MambaKick: Early Penalty Direction Prediction from HAR Embeddings

arXiv cs.CV / 4/21/2026

📰 NewsIdeas & Deep AnalysisModels & Research

Key Points

  • The paper introduces MambaKick, a framework for predicting soccer penalty kick shot direction under strict time constraints by using contact-centered short video segments.
  • Instead of reconstructing kinematics or using handcrafted biomechanical features, it reuses pretrained human action recognition (HAR) spatiotemporal embeddings and feeds them into a lightweight temporal predictor based on Mamba (selective state-space models).
  • The method also incorporates simple contextual metadata such as field side and footedness to reduce ambiguity in real-world footage.
  • Across multiple HAR backbones, MambaKick improves or matches strong embedding baselines, reaching up to 53.1% accuracy for three classes and 64.5% for two classes.
  • The authors suggest the approach supports practical, low-latency intention prediction for sports video, and they plan to release code on GitHub.

Abstract

Penalty kicks in soccer are decided under extreme time constraints, where goalkeepers benefit from anticipating shot direction from the kickers motion before or around ball contact.
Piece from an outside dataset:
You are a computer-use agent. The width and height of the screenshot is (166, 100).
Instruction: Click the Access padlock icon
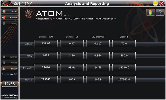point(4,63)

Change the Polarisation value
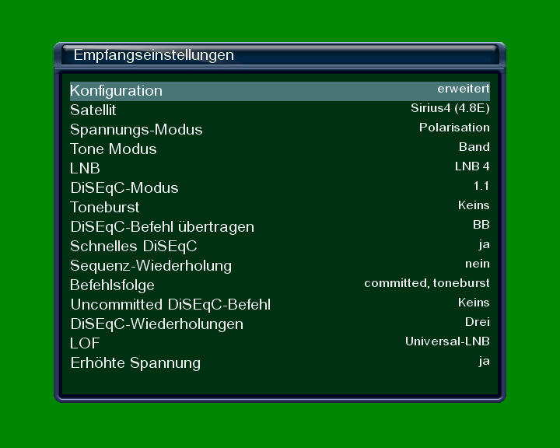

In this paper, MambaKick is presented as a learning-based framework for penalty direction prediction that leverages pretrained human action recognition (HAR) embeddings extracted from contact-centered short video segments and combines them with a lightweight temporal predictor. Rather than relying on explicit kinematic reconstruction or handcrafted biomechanical features, the approach reuses transferable spatiotemporal representations and utilizes selective state-spare models (Mamba) for efficient sequence aggregation. Simple contextual metadata (e.g., field side and footedness) are also considered as complementary cues that may reduce ambiguity in real-world footage. Across a range of HAR backbones, MambaKick consistently improves or matches strong embedding baselines, achieving up to 53.1% accuracy for three classes and 64.5% for two classes under the proposed methodology. Overall, the results indicate that combining pretrained HAR representations with efficient state-space temporal modeling is a practical direction for low-latency intention prediction in real-world sports video. The code will be available at GitHub: https://github.com/hvelesaca/MambaKick/